Esto lleva de nueva cuenta aquello de que la pandemia le cayó a México como anillo al dedo. Y es que no sólo se trata de empresarios y empresas. Si el predicador en jefe algo no tolera son las corrientes de opinión que no se le someten, que deberían reconocer que fueron política y moralmente derrotadas en julio de 2018. Pero el sector que genera y reproduce opinión- y sobre todo el más difícil de ponerle bridas- son las clases medias, máxime con su acceso a las redes sociales. Un blanco ubicuo y móvil como no los son los medios de comunicación convencionales. El Instinto de AMLO es hacer una guerra a las clases medias, pues sabe que se le pueden voltear como de hecho está ocurriendo, con antecedentes tan claros y recientes como en Brasil. Es un instinto inconsciente que deja de serlo por volverse cada vez más consciente. Desde el comienzo de su sexenio, AMLO puso en la mira al segmento de las clases medias que optaron por hacer carrera en el sector público. La Pandemia ahora permite profundizar más en ello. Otras facciones de clase media, articuladas alrededor de emprendimientos modestos. también podrán extinguirse y, unas y otras, verse debilitadas en sus patrones de consumo identitarios.
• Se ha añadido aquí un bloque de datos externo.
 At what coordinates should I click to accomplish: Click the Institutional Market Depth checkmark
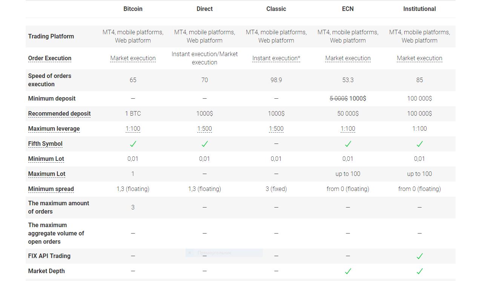click(419, 271)
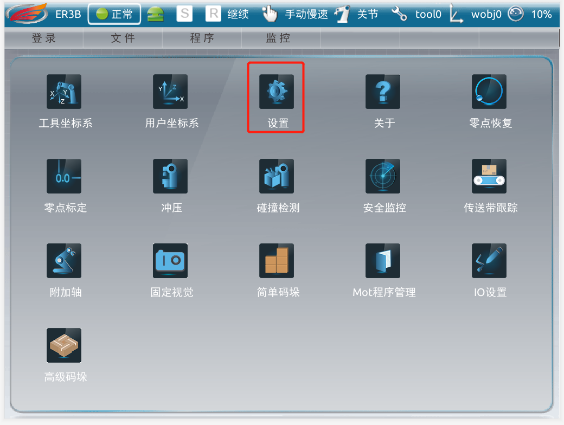Open the 用户坐标系 user coordinate icon
The width and height of the screenshot is (564, 425).
[170, 92]
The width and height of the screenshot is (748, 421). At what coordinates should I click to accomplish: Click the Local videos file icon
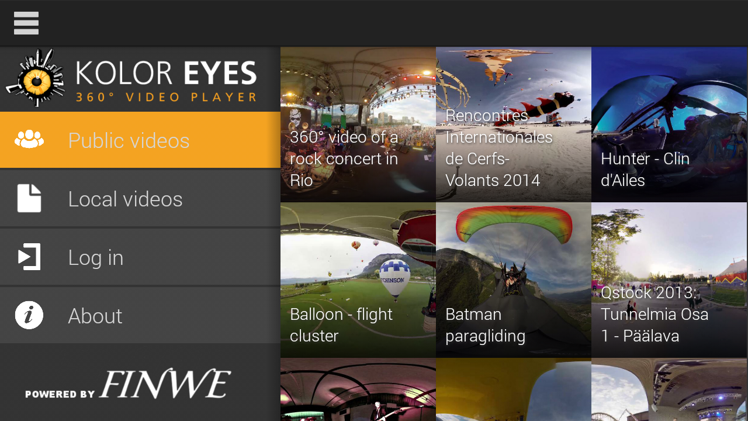point(29,198)
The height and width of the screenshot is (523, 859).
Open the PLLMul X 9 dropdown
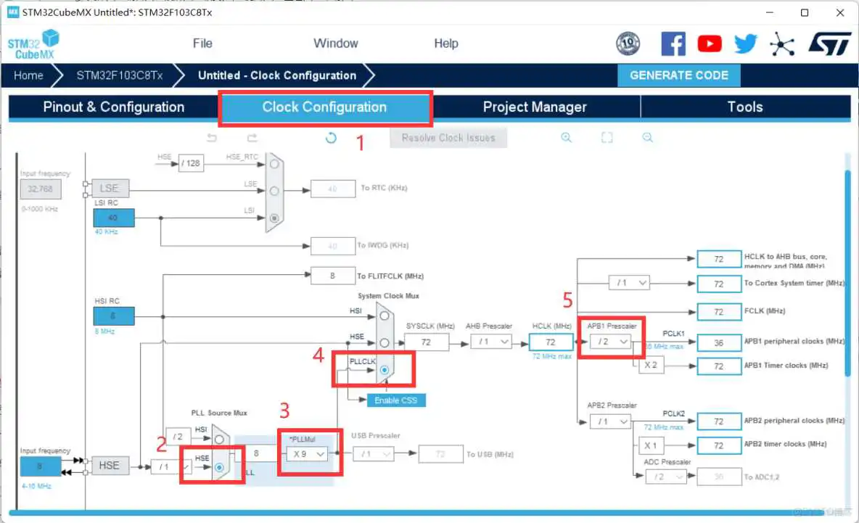coord(306,454)
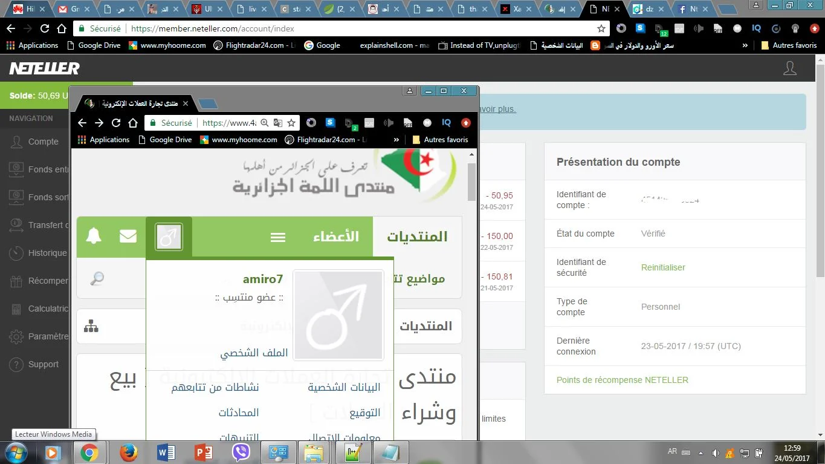The height and width of the screenshot is (464, 825).
Task: Expand the forum hamburger menu
Action: tap(278, 237)
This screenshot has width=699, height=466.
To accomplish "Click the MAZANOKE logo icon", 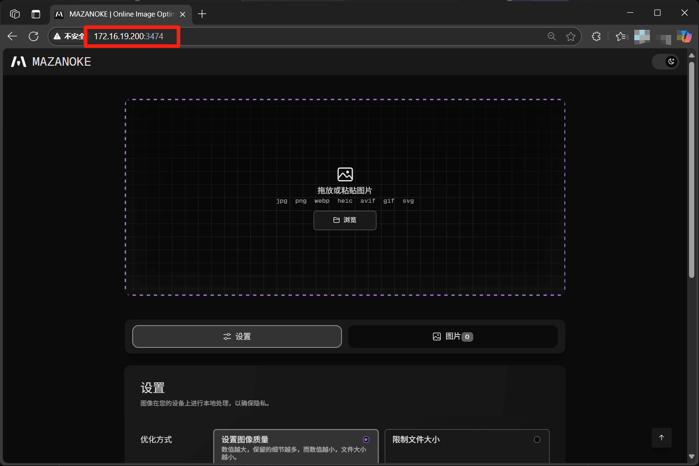I will point(19,62).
AMLO sabe bien que México no es ni podrá ser Cuba. Pero hay muchas señales que ve en la situación de la isla caribeña una especie de estado de gracia. Burguesía y clases medias se fueron; el pueblo se quedó. El consumo se redujo a lo básico, la corrupción del mundo exterior no entra o está debidamente filtrada. No ve en ello un marasmo indefinido hasta el grado de una existencia social catatónica. Supone que como no hay una iniciativa privada, ávida de hacer negocios con el Estado, no hay corrupción. Como si los racionadores de bienes escasos no se aseguraran que lleguen en primera instancia a los suyos, como si no los utilizaran como un instrumento de poder para sí y como si no iniciaran con ellos las operaciones del mercado negro, indisociable de ese tipo de economías, si es que se les puede llamar así. Son las paradojas que se les escapan a los piadosos despiadados, quienes sospechan de la acumulación de riqueza, pero nunca de la acumulación de poder. Con todo, en su intento de desmantelamiento de una clase social “por la vía pacífica”, hay ahí muchos errores de cálculo. La clase media mexicana tiene una masa crítica que jamás alcanzó la cubana y, además, ya no tiene a dónde huir.